TASK DESCRIPTION →
Reproduce word for word the portion of the Monday night television review below, from "Heroes is followed" to "and Sarah Paulson.".

DOCUMENT PASSAGE →
_ _ _
Let's face it, I watch Monday Night Football and tape whatever else I'm going to watch. That said, Monday night does house the best of the new shows this season and not the worst of the rest. In other words, an okay grade.
The best show is NBC's Heroes, a show that appeals to the comic book reader (hey, I've got close to ten thousand of them in the vault and downstairs. I AM A COMIC BOOK READER). But like other fantastical shows, this has cross-over appeal and a shot to compete in its time slot. The pilot was incomplete and the addition of Greg Grunberg, ex of Alias, in the second episode is a good sign this will be a good show.
Heroes is followed to the screen by Studio 60 on the Sunset Strip, one of the more disappointing shows thus far. It's okay, but more was expected from Matthew Perry and Bradley Whitford, playing riffs on their characters from Cheers and West Wing respectively. Not surprising, since West Wing came from the same fertile minds of Aaron Sorkin and Thomas Schlamme. Unfortunately, there is a truth in show biz. Viewers at home couldn't care less about writers, whether they be newspapermen, crusading magazine stars or TV Shows. Murder She Wrote was a detective show. And The Mary Tyler Moore Show was set in a newsroom about as often as Mary enjoyed long-lasting relationships with men. In Studio 60, we get more of Sorkin, and maybe you CAN get too much of Sorkin. Still, I will watch the show if only for the pairing of Jack & Jill survivors Amanda Peet and Sarah Paulson.
_ _ _
DATA SHOWN →

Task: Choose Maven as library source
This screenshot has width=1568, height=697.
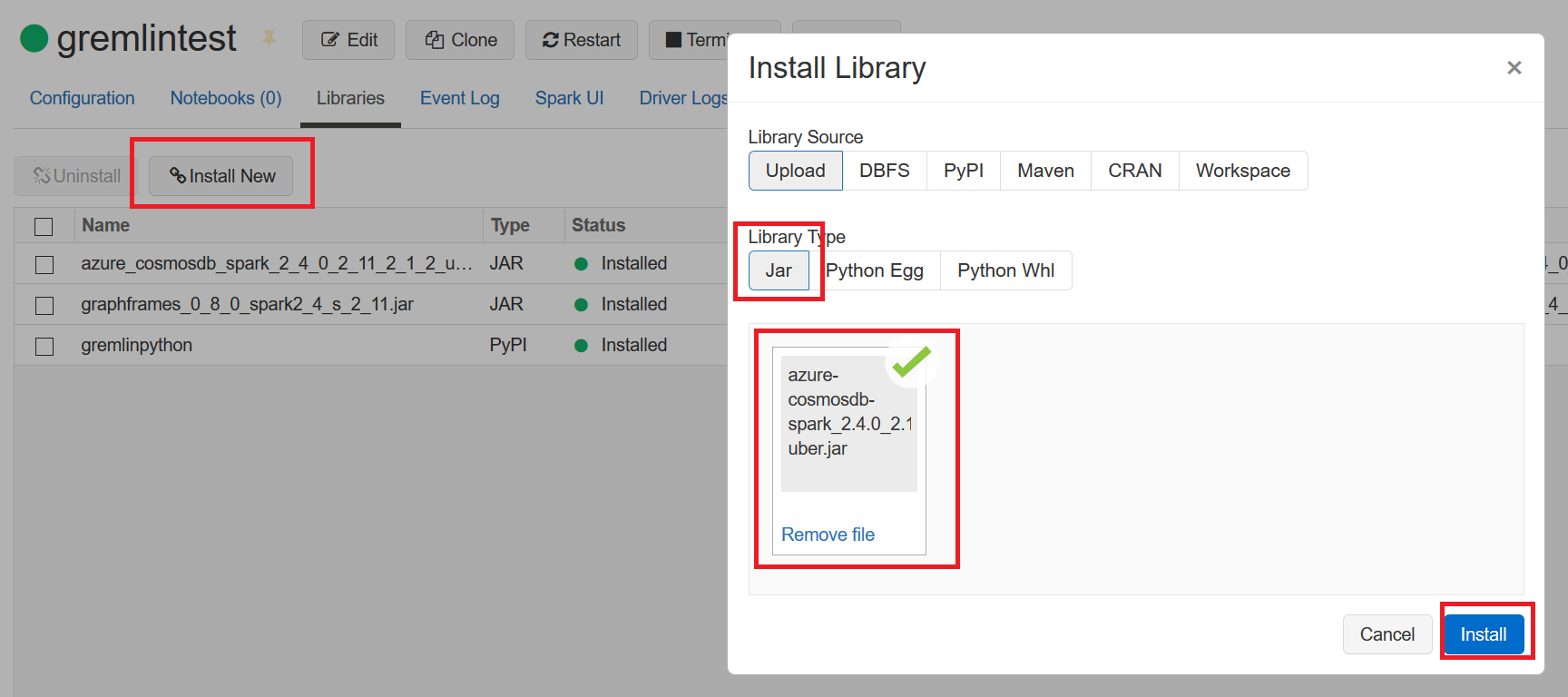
_ _ _
RESULT OF THE TASK →
Heroes is followed to the screen by Studio 60 on the Sunset Strip, one of the more disappointing shows thus far. It's okay, but more was expected from Matthew Perry and Bradley Whitford, playing riffs on their characters from Cheers and West Wing respectively. Not surprising, since West Wing came from the same fertile minds of Aaron Sorkin and Thomas Schlamme. Unfortunately, there is a truth in show biz. Viewers at home couldn't care less about writers, whether they be newspapermen, crusading magazine stars or TV Shows. Murder She Wrote was a detective show. And The Mary Tyler Moore Show was set in a newsroom about as often as Mary enjoyed long-lasting relationships with men. In Studio 60, we get more of Sorkin, and maybe you CAN get too much of Sorkin. Still, I will watch the show if only for the pairing of Jack & Jill survivors Amanda Peet and Sarah Paulson.